Warum verschenkt man am Valentinstag Blumen?

Wer hat’s erfunden?

Es gibt nur mutmaßende Erklärungen, warum der 14. Februar als Tag der Liebespaare gilt.

So findet man in der Historie einen Valentin von Terni, der im dritten Jahrhundert sich durch Heilung von Kranken einen Namen gemacht haben soll. Oder einen einfachen Priester aus der italienischen Stadt Viterbo, der Paare ohne den Einwilligung der Obrigkeit einfach traute.

Im Heiligen Römischen Reich wurde im 4. Jahrhundert am 14. Februar das Lupercalia, das Fest der Juno gefeiert. Diese Göttin war die Gattin des Jupiters.
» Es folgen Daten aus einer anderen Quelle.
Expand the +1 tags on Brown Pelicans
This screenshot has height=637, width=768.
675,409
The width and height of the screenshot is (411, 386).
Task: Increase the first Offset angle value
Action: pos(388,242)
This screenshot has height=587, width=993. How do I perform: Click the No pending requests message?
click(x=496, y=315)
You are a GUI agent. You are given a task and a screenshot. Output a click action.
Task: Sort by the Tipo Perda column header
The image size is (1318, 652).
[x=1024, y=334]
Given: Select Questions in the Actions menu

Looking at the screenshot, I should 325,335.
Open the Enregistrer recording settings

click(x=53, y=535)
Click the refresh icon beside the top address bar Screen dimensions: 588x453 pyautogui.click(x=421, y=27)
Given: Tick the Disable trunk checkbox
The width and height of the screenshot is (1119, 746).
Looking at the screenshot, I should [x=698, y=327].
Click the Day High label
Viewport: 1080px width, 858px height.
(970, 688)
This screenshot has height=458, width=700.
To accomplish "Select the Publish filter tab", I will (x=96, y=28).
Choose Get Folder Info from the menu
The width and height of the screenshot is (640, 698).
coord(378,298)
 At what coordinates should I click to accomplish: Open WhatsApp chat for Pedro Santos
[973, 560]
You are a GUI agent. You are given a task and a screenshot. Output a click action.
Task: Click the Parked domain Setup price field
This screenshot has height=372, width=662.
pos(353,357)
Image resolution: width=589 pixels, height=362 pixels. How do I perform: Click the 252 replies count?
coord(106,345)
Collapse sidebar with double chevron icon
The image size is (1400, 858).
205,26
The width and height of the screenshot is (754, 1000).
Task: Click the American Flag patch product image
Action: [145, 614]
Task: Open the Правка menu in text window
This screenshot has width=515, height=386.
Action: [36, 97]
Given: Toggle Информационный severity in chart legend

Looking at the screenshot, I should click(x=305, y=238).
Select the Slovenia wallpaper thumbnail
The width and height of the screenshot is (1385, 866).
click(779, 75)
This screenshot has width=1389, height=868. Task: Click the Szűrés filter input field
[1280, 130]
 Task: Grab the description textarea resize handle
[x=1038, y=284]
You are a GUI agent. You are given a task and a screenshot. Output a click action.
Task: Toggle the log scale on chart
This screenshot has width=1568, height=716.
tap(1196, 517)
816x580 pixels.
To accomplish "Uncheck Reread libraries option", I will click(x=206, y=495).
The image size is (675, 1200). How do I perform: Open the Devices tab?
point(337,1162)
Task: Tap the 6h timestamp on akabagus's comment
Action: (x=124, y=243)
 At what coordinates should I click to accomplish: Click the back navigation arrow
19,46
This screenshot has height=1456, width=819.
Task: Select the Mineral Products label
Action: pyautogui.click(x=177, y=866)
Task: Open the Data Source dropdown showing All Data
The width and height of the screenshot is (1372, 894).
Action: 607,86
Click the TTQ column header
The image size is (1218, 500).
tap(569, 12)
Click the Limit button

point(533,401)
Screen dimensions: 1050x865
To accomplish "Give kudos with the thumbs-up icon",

Juno galt als Schützerin der Ehe.

Doch einen direkten Bezug zum Blumenschenken gibt es hier nicht.

Vielleicht waren es auch die Finnen, die den Brauch pflegten, anonym Karten an Menschen zu verschicken, die sie mochten. Und zur Karte kam dann irgendwann ein Strauß als Liebesbeweis hinzu.

„Böse Zungen“ behaupten, die Floristen in den USA „erfunden“. Wahrscheinlich haben dann die US-Soldaten den Valentinstag nach Deutschland gebracht. Denn bei uns ist das Verschenken von Blumen am 14. Februar erst seit den 50er Jahren bekannt geworden.

Egal, woher der Tag auch kommt, ein Tag der Liebe ist nie verkehrt. Und eigentlich braucht man nicht nur einen Tag der Liebe, sondern jedes Jahr 365 und alle vier Jahre 366 Tage - mit oder ohne Blumen!